We were still talking at 3 in the morning when Pat Moran, wild with anger, broke into the room, charging me with taking one of his pitchers out and trying to get him drunk. I had not seen the pitcher, and was mad. Pat was madder, until Matty cut in and assured him that I had not been with any of the Cincinnati players. As a matter of fact, Pat was right about the player—but he had the wrong reporter.
The following morning, early, I talked with two big-shot Chicago gamblers, who told me flat-footedly that the series was fixed for Cincinnati to win.
Charles “Commy” Comiskey
Comiskey and Johnson in Feud
I was much upset and went to Comiskey to urge him to take some action. He already had heard about it. He was furious, because, he charged, Johnson would do nothing. I urged him to forget his feud with the league president, and to call on him to act. He refused angrily.

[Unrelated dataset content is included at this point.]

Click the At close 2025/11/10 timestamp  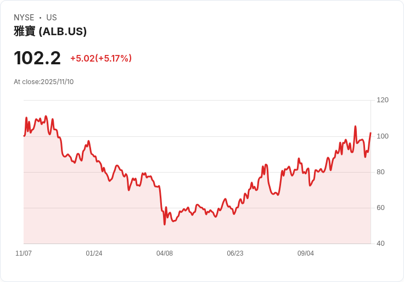(x=44, y=82)
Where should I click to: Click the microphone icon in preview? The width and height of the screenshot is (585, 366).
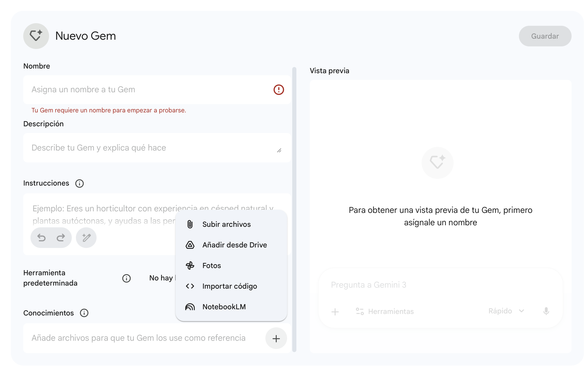coord(546,311)
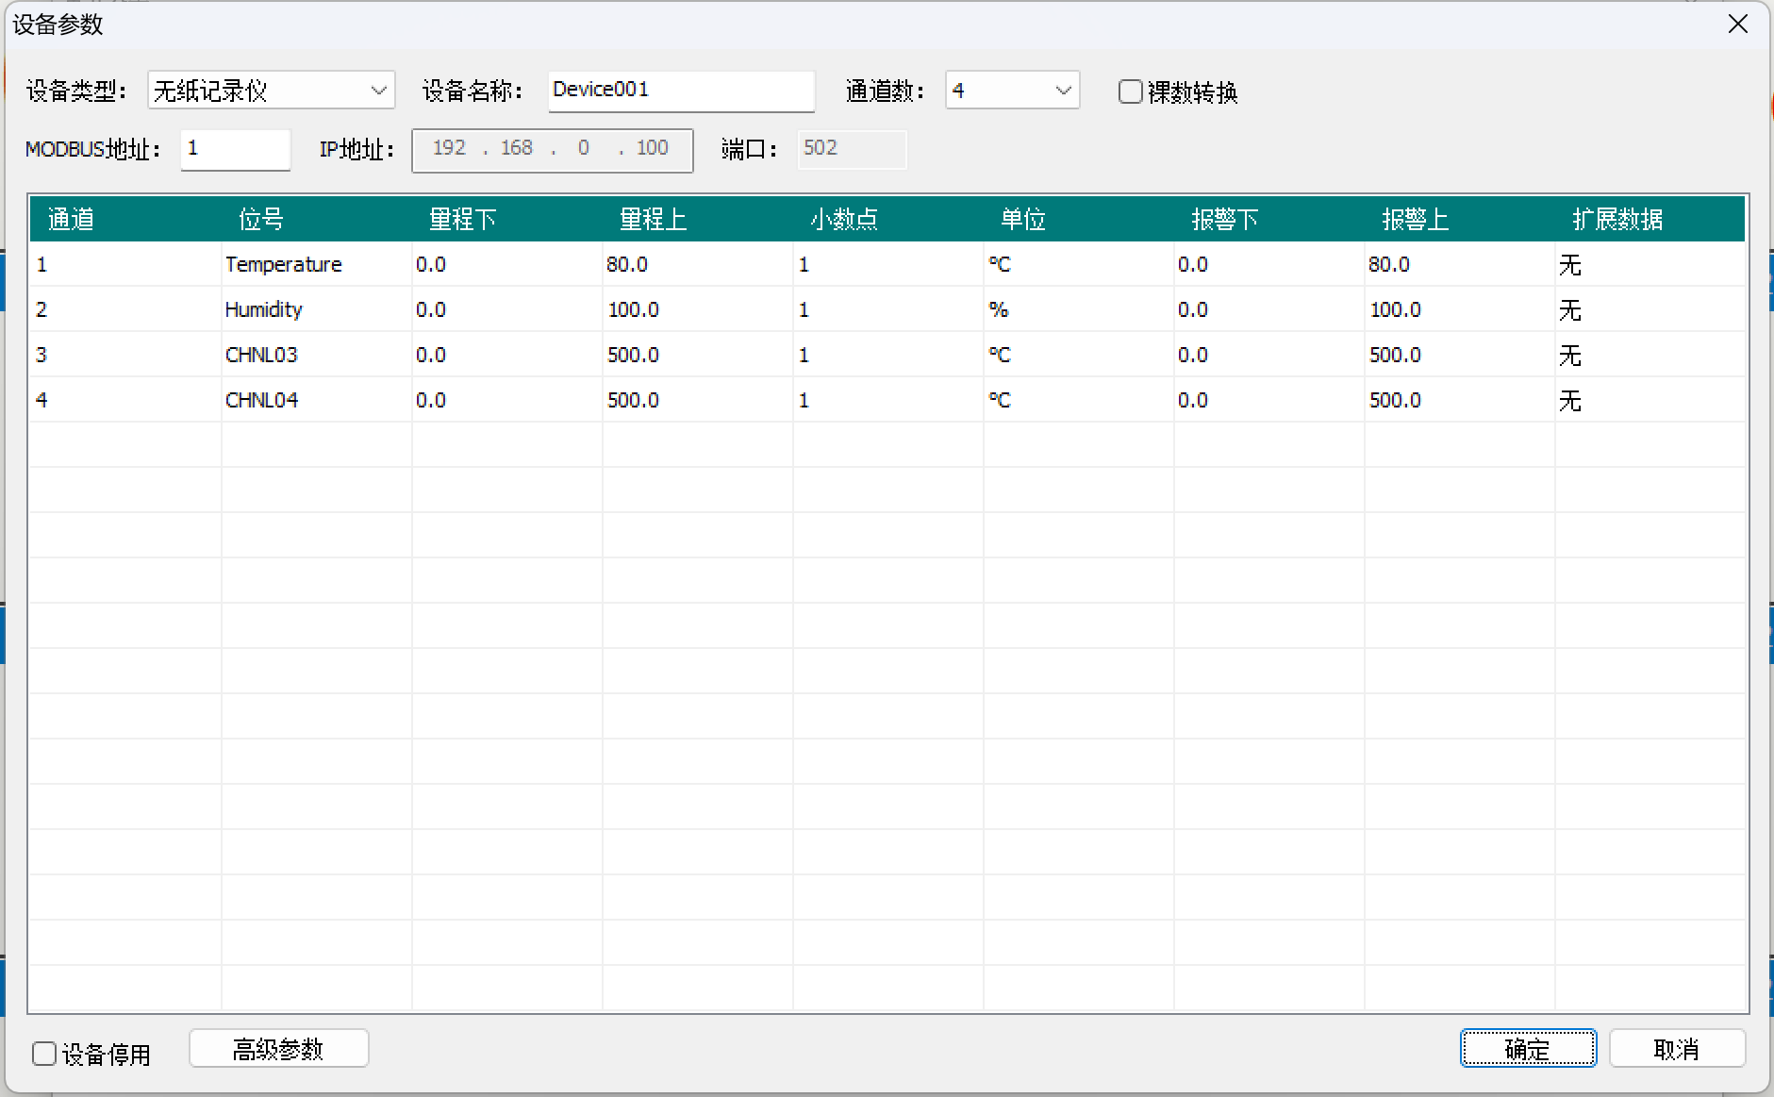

I then went to Johnson. I think Johnson already had heard the rumors. I put it to him straight that the evidence indicated a crooked series. He scoffed and said it was just Comiskey squealing. Unable to make any progress, I cornered Barney Dreyfuss, and demanded of him, that he, in the interests of the sport, act so as to force Johnson to make some move. Barney was enraged that anyone should accuse players of framing a series. I lost my temper and raised Cain with him and with the entire baseball set-up, calling them a bunch of whitewashing bastards who were letting a bunch of crooks get away with it because they were afraid of losing money.
I told him that five of the White Sox were in the plot—and named the five—I told him a lot of things as facts which I couldn’t prove, and he only got madder and more indignant. I think, however, that our angry interview scared Barney, for he went to Comiskey—or Comiskey sent for him.
Before the game was over I was morally certain that the rumors were based on truth. That evening, while I was writing, Ray Schalk came into the room. The grand little man was in a high state of excitement and he declared loudly that the pitcher had crossed him in signals, at least eight times in that game, and that Cincinnati’s victory came off pitched balls thrown exactly opposite to his signals. “Little man,” I said, “keep your mouth shut, or go to Comiskey and Gleason. If you make charges against anyone you’ll be the goat—you can’t prove them, and it would ruin you,”
The night before the series started I sent out a short message marked “black face precede to story” warning the fans that something queer was coming off, and to refuse to wager on the games or series. To show the faith of people in the honesty of baseball, only two newspapers out of 40 would print that precede, cautiously as worded.
When the series finally ended, I feared that my branding of the games as fixed might have wrecked a life friendship with Charles Comiskey. I sought Commy and found him, a broken and bitter man, in a small place near his park. We talked and suddenly he struck the table with clenched fist and said:
Keep after them, Hughie; they were crooked. Some day you and I will prove it.
It took almost a year to do it, but little by little, the evidence piled in, and proof accumulated. Then came the confessions and the clearing up of baseball’s worst blight.